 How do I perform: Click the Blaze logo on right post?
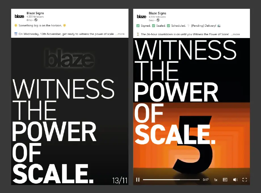[142, 16]
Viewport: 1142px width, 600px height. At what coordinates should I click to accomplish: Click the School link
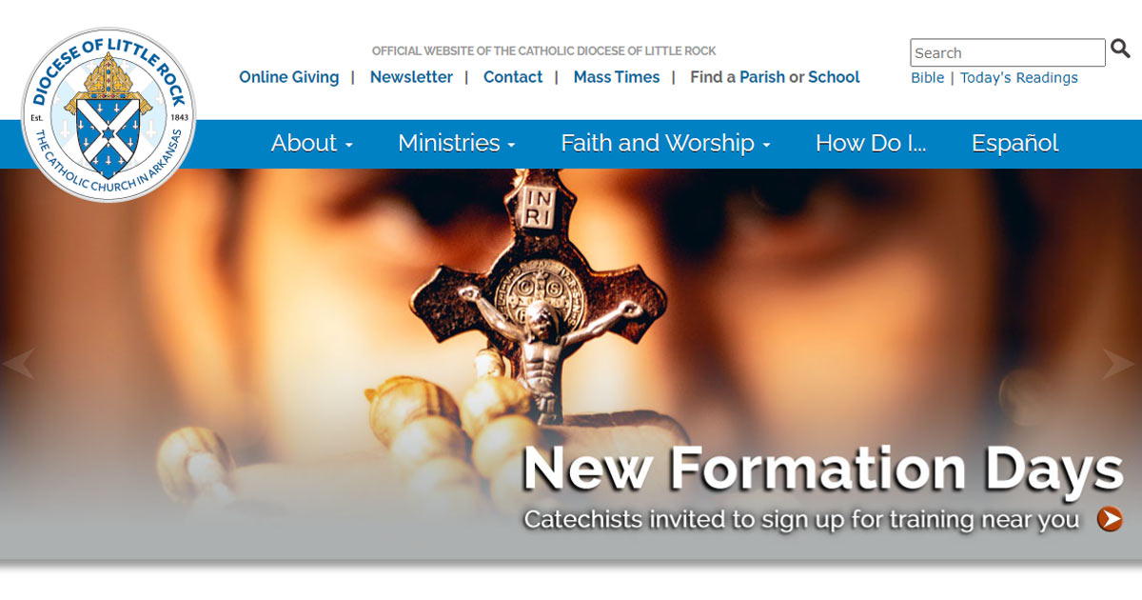[x=834, y=77]
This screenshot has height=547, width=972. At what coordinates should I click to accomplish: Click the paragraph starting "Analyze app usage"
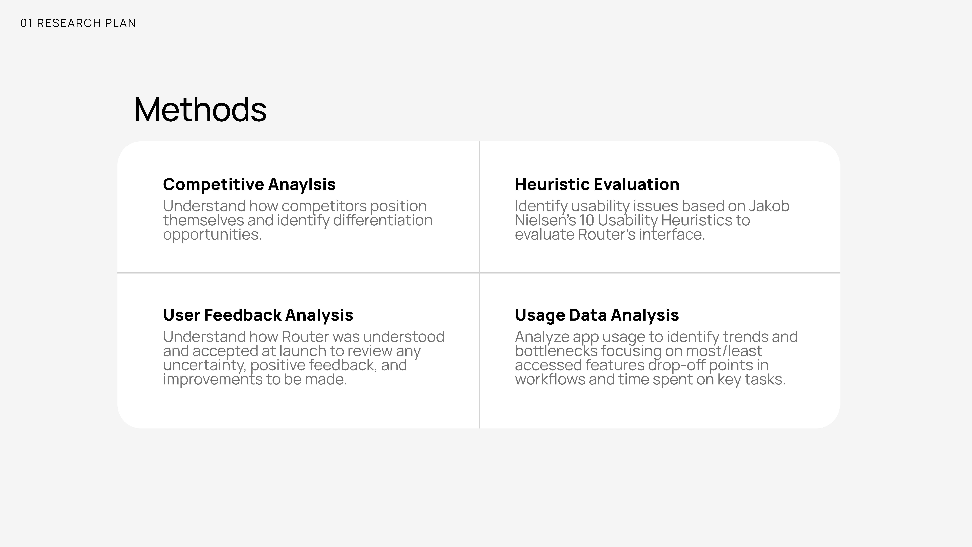point(656,358)
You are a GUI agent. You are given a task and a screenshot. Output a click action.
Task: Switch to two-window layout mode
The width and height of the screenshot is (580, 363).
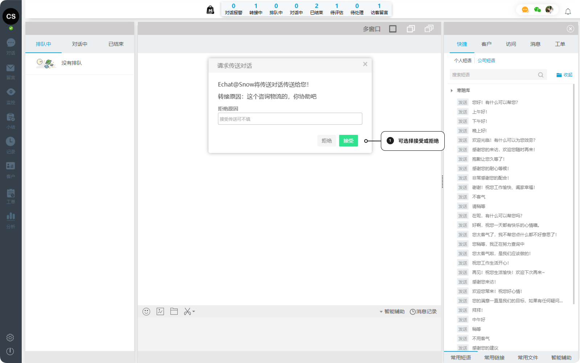(411, 29)
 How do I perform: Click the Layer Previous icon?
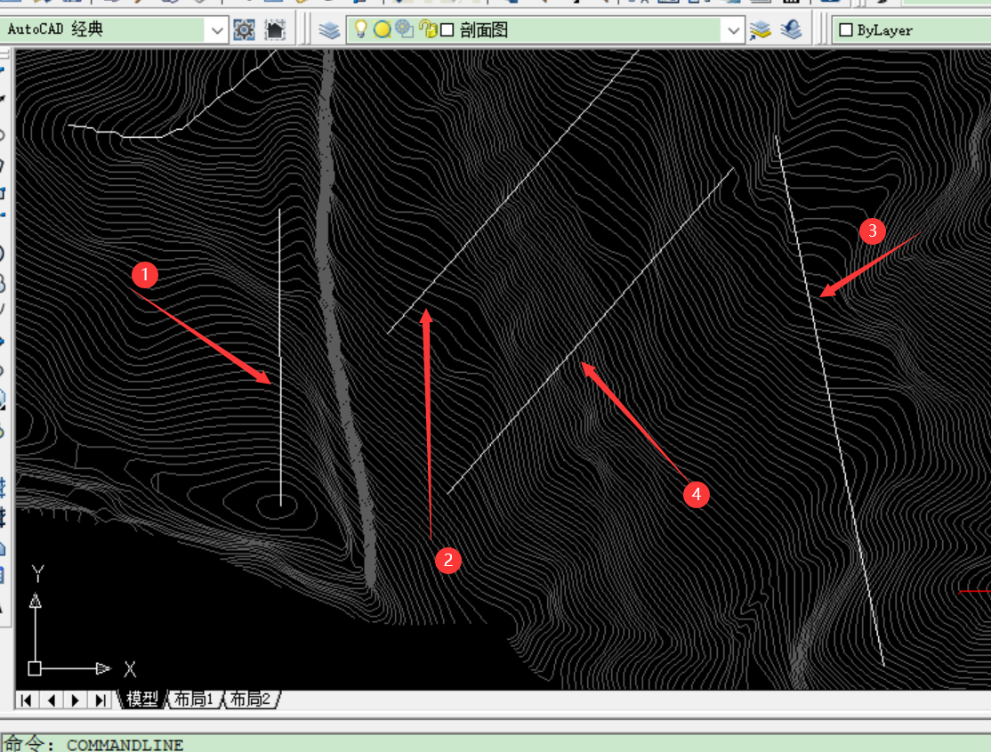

------

- Written problem:
Please copy all of the entries above word for word, without the pictures.

- Answer in full:
 How do I perform: Click the Blaze logo on right post?
[142, 16]
Viewport: 1142px width, 600px height. At what coordinates should I click to accomplish: Click the School link
[x=834, y=77]
This screenshot has height=547, width=972. At what coordinates should I click to accomplish: Click the paragraph starting "Analyze app usage"
point(656,358)
You are a GUI agent. You are given a task and a screenshot. Output a click action.
Task: Switch to two-window layout mode
The width and height of the screenshot is (580, 363).
(411, 29)
 How do I perform: Click the Layer Previous icon?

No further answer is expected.